Krone trailed 38T did a great job for me last year.


----------



## OhioHay (Jun 4, 2008)

Ran a Miller pro for 8 years. Switched to a Kuhn last year. Both are good rakes. I do feel the Kuhn follows the ground contours alittle better. I have never ran a pequea.


----------



## Haymike56 (May 3, 2010)

I had a 9' pequea a few years back and traded up to an 11' H&S. The Pequea sold me on rotary rakes but it was too small. After getting the H&S I realised that the Pequea was lighter made. This past season I traded up to a Pottinger double rotary and I think they do a great job of cleaning the field because of the jockey wheels that ride just in front of each rake.


----------



## Toyes Hill Angus (Dec 21, 2010)

From all of the info that I have gotten from other growers the Kuhn is a great all around machine.

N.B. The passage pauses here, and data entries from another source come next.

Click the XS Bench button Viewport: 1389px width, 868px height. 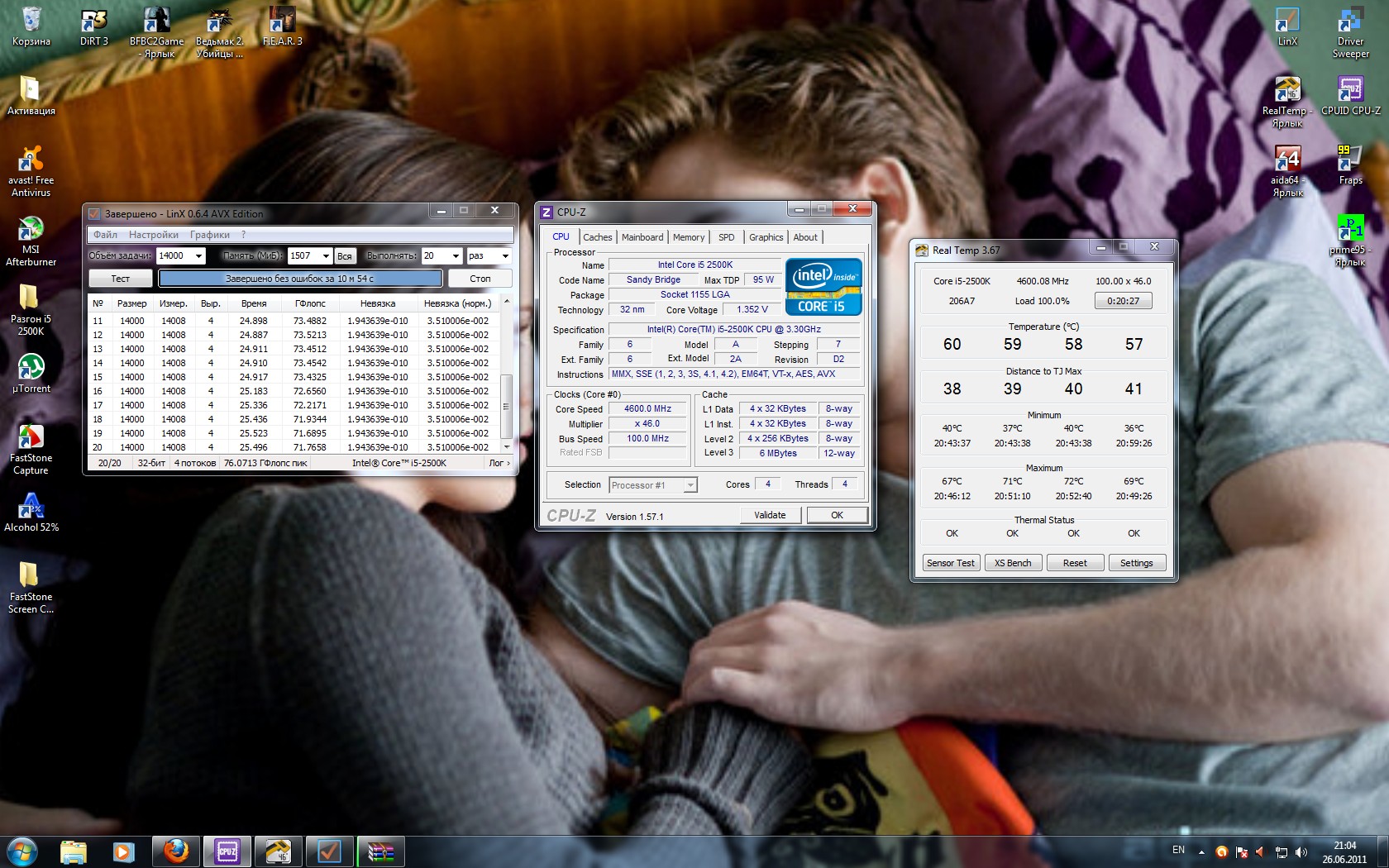coord(1013,563)
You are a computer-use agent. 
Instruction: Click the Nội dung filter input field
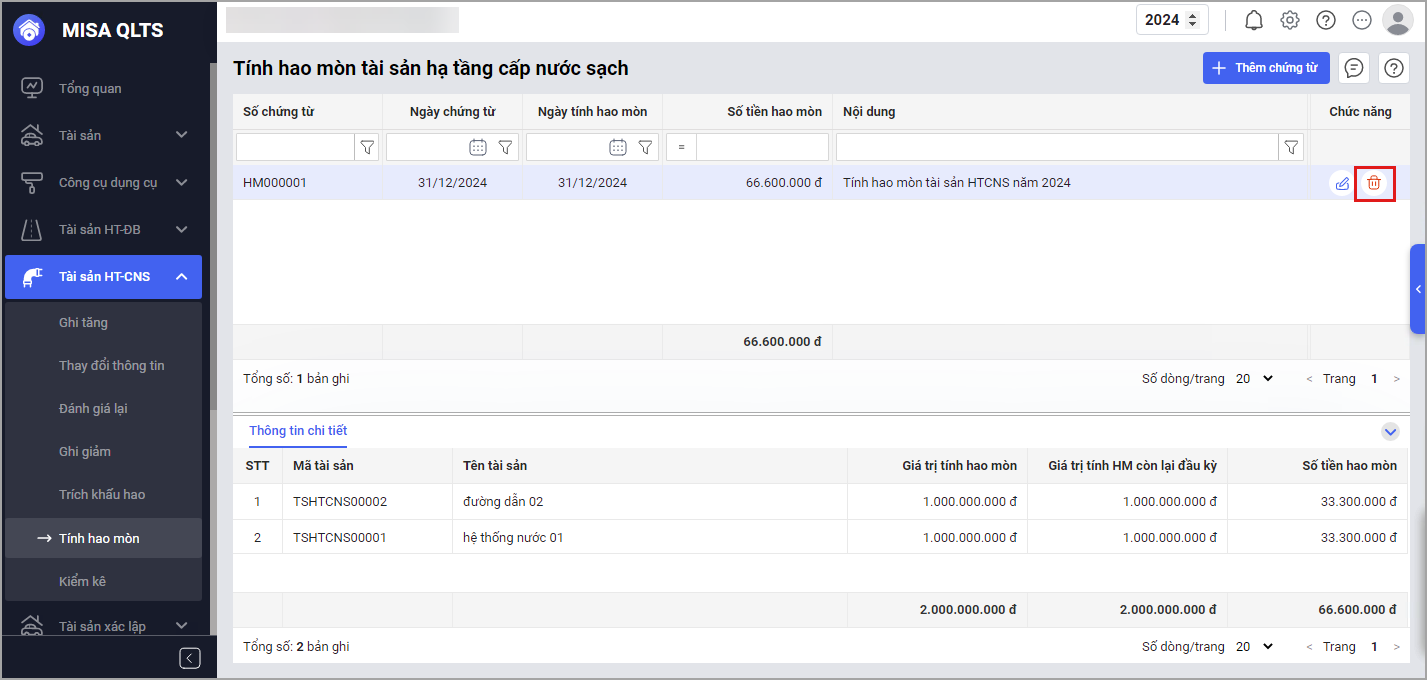tap(1057, 147)
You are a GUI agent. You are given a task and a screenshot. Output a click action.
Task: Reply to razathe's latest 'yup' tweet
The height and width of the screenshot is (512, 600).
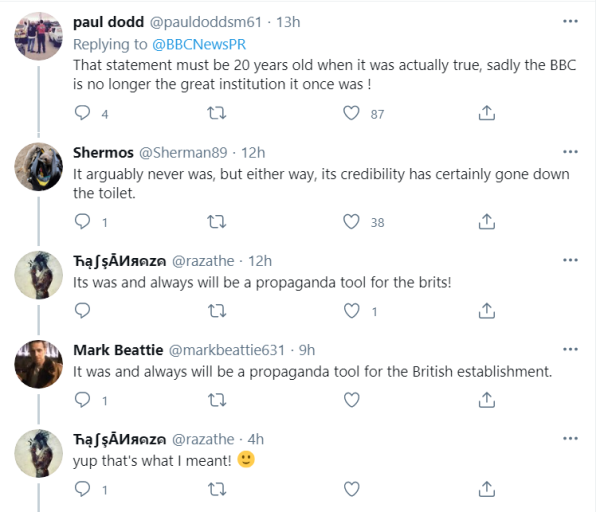point(82,489)
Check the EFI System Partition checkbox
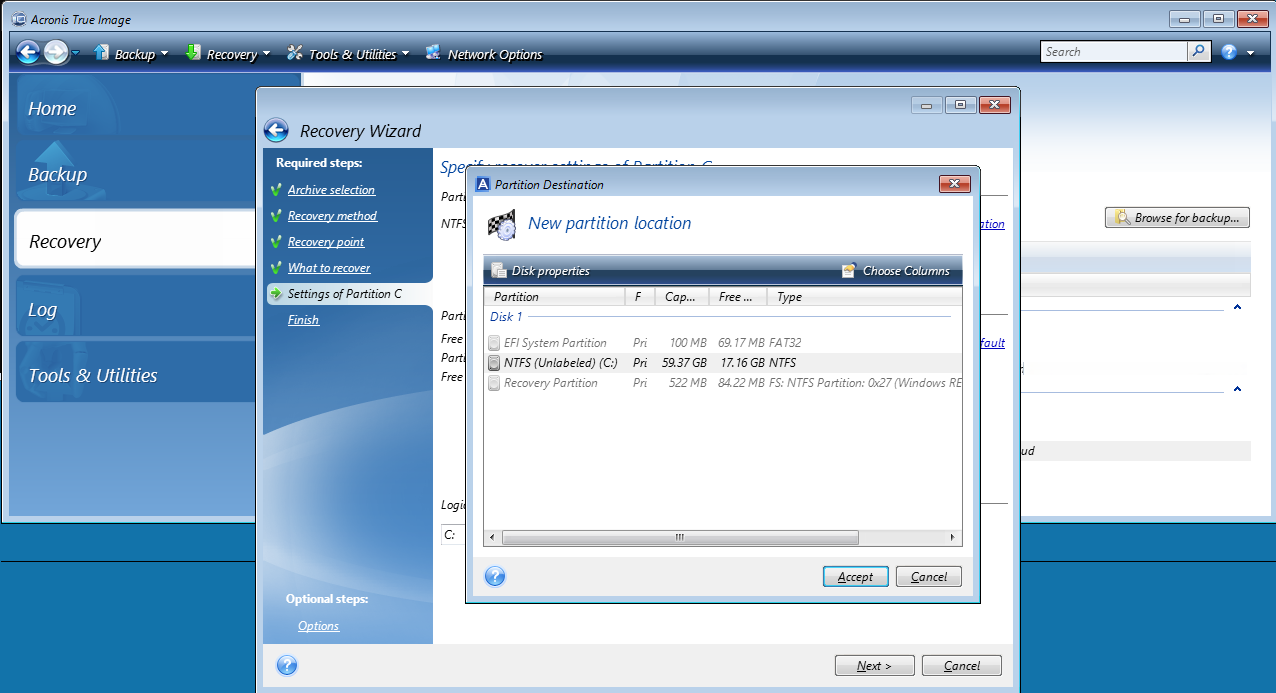Screen dimensions: 1276x693 pyautogui.click(x=494, y=342)
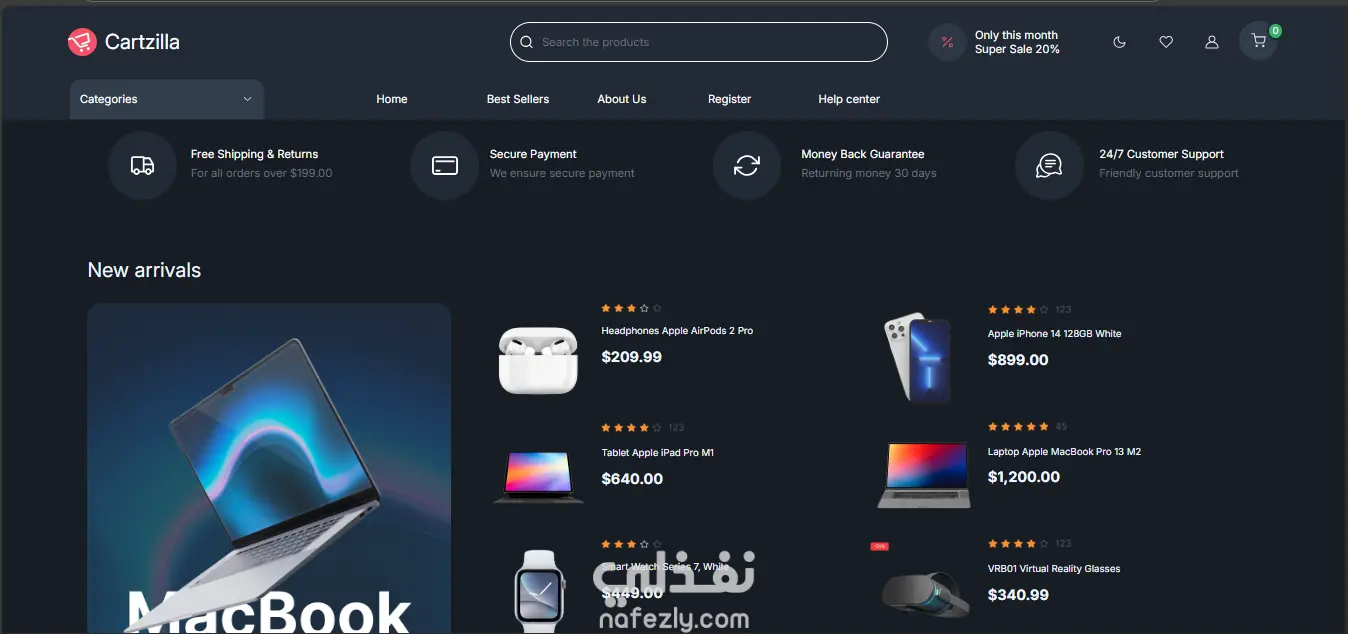1348x634 pixels.
Task: Click the percent Super Sale icon
Action: pyautogui.click(x=947, y=42)
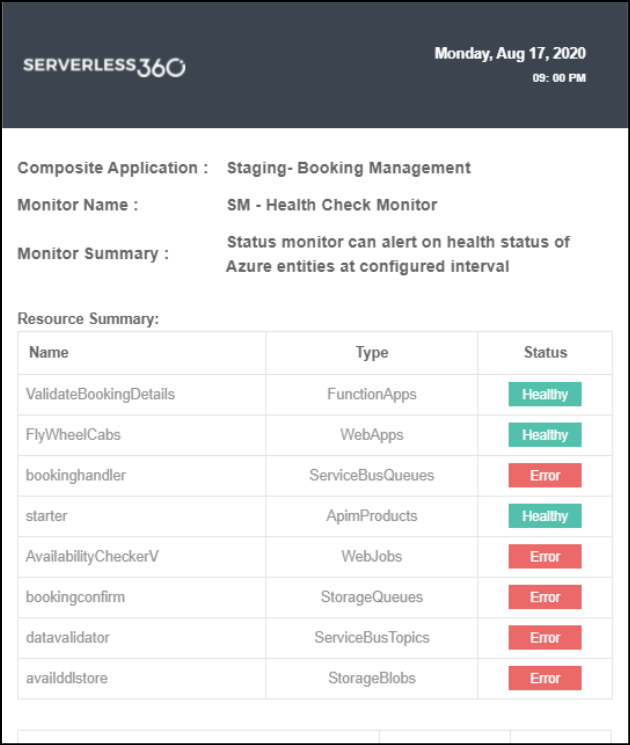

Having said that, I recently dug an 11' GA300gm Kuhn out of a neighbour's fence row. It has gotten sloppy at the central pin area and allowed the crown gear to move away from the pinion gear and this play cased the gears to become damaged quite heavily. Acording to the dealer they have never had this happen before and have no suggestions for repair. I beleive it was caused by turning in the feild with the rake on the ground with the headstock latched, not allowing for trail off in the turn. The only wear seens to be in the cast iron housing of the gearbox. Has anyone come acros this before, and what do you suggest.


----------



## NDVA HAYMAN (Nov 24, 2009)

Pequea equipment is made in Pennsylvania and has a good name. I have one of their trailers and some hay wagons but no other hay equipment. I did look at a rake last year that seemed very heavy duty and very pricey. I also seem to remember that someone was complaining about the welds breaking on their rake but not sure. I would definately look into a Krone. I have 3 different friends that own them (various sizes ) and they all love them. I have 2 Krone tedders and have been very happy with them. Mike


----------